By Catherine Finnegan
The government announced a new Pathways to Work strategy this week aiming to get 75,000 long-term unemployed people back to work as part of the post-pandemic economic recovery. One aspect of this strategy is the Work Placement Experience Programme which claims to provide 10,000 “quality” paid jobs; but it is nothing more than an excuse to super-exploit young, inexperienced workers, and support businesses.
Jobseekers taking up the scheme will be required to complete 30 hours of training per week, in return for a mere additional €103 on top of their standard social welfare payment. This works out at a shocking rate of €3.43 per hour, far below the already paltry minimum wage and completely indefensible, but seemingly justified for people who cannot find work. In contrast, a separate initiative under the strategy will see businesses who take a worker off the Live Register rewarded to the tune of up to €10,000. This disparate rate of compensation illustrates who will really be benefiting from this strategy; businesses at the expense of workers, an unsurprising reality of the capitalist system.
The trade unions movement and all working-class people should completely oppose this scheme and any attacks on the Pandemic Unemployment Payment (PUP) that will likely follow. The PUP rate of €350 should be retained as the standard social welfare payment, given the high cost of living. Any reduction to previous rates can only be seen as punitive to those who cannot work.
Low pay economy
The pandemic exposed many failures of the capitalist system and highlighted that those who do the essential work our society needs to function, must be paid more than the bare minimum.
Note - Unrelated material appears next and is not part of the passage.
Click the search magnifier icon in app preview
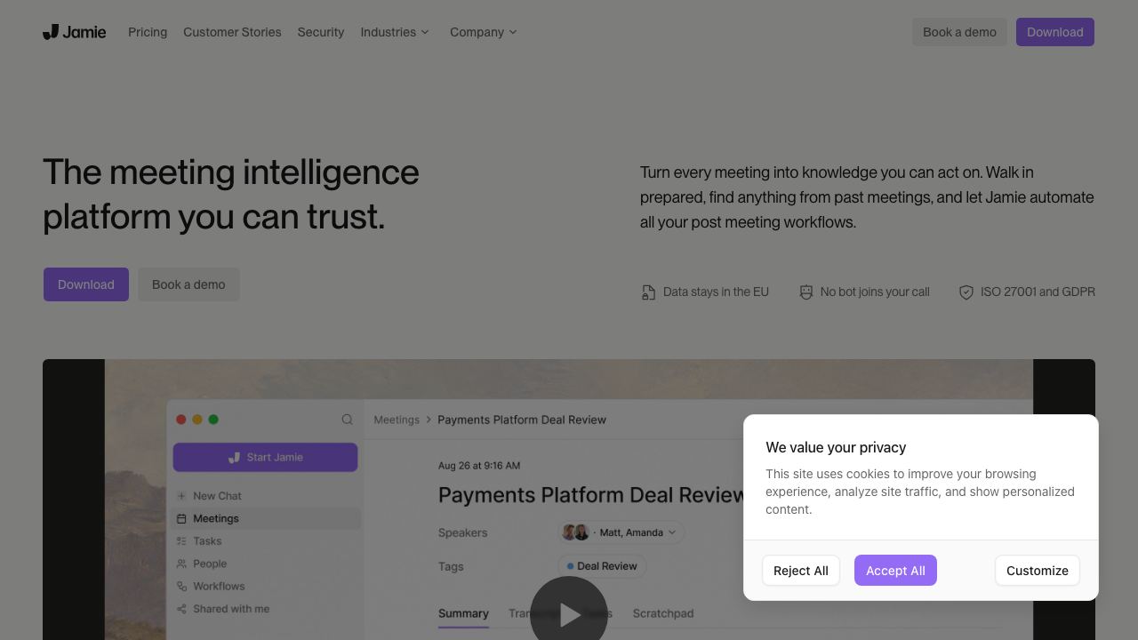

A €15 minimum wage without exceptions should be fought for without delay, along with guaranteed hours to eliminate the precarity that low-paid workers are forced to contend with.
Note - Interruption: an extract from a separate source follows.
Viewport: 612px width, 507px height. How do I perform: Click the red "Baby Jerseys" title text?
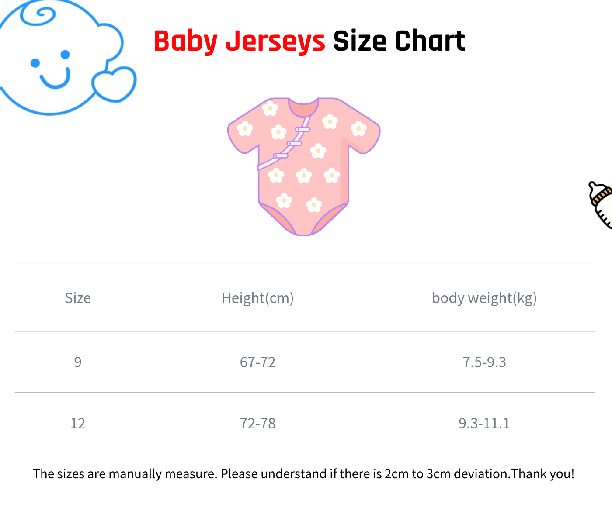point(239,41)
The government’s idea of job creation is inextricably linked to low pay and precarity. The new work experience scheme is remarkably reminiscent of the infamous JobBridge scheme in 2011, although the government has been quick to deny any similarities. The focus of this new strategy is on businesses, allowing them to intensify the rate of exploitation by underpaying workers to maximise profit.
Mick Barry TD has correctly asked, “why would an employer hire someone on decent wages and decent conditions…when they can get cheap labour of this kind?” and pointed out that this will be used to drive wages down. This strategy is a clear pathway to precarious jobs, low wages, and unfair working conditions. It does nothing to protect workers or create long-term stable jobs, which is vital to increase living standards.
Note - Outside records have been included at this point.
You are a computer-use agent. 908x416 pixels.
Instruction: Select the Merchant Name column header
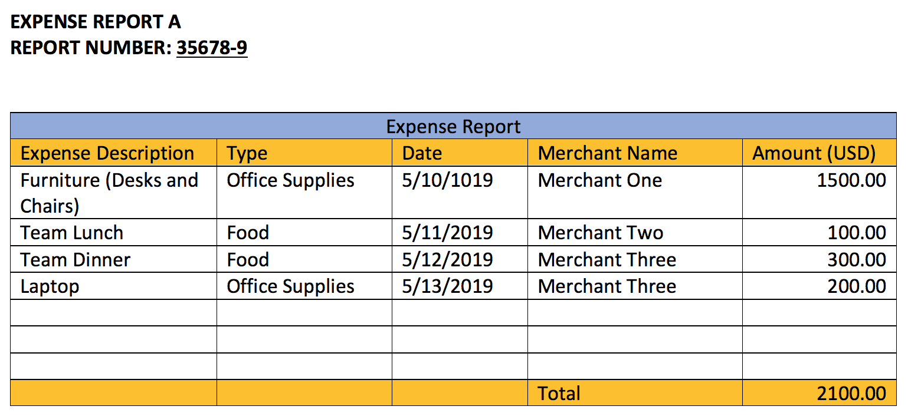tap(635, 153)
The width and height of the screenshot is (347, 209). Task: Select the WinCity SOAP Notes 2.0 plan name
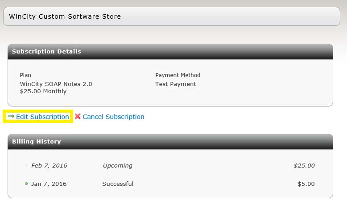pyautogui.click(x=56, y=84)
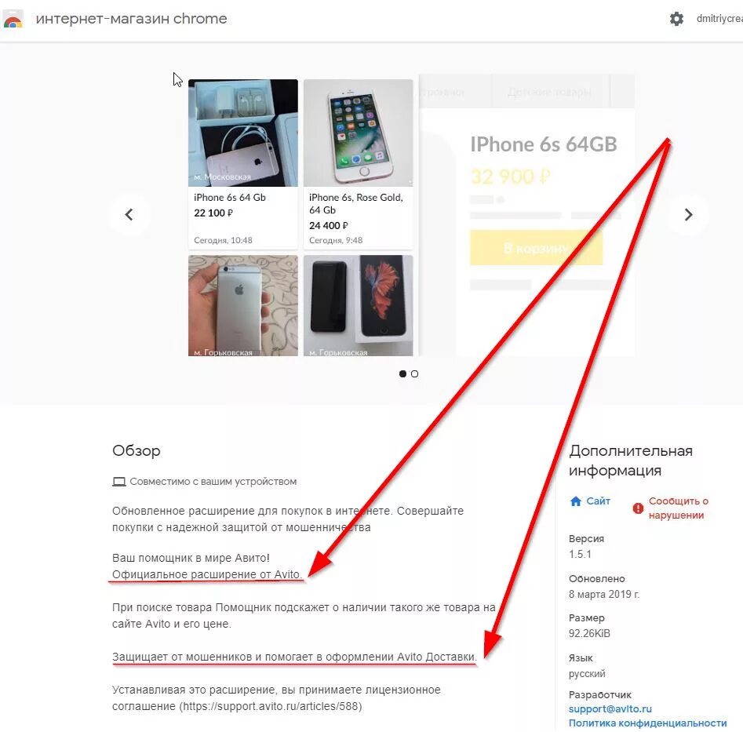Viewport: 743px width, 732px height.
Task: Click the Chrome Web Store rainbow logo
Action: [13, 20]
State investment to create jobs
These jobs must be created through state investment and funded by taxation of the super-rich and big business. There is plenty of work to be done to tackle the many problems created by years of Fianna Fáil and Fine Gael governments. The focus needs to be on building public homes, investing in our health service, and creating green jobs such as reforestation, retrofitting homes and workplaces, and developing renewable energy, not using public funds to facilitate the super-exploitation of the working class to maximise profits.
Shamefully, none of these policies will be implemented by the government as they are beholden to business interests, most acutely shown by the repeated premature reopening of society throughout the pandemic. Economic recovery under capitalism always favours business interests and attacks working-class people and this new Pathways to Work strategy is just the latest example.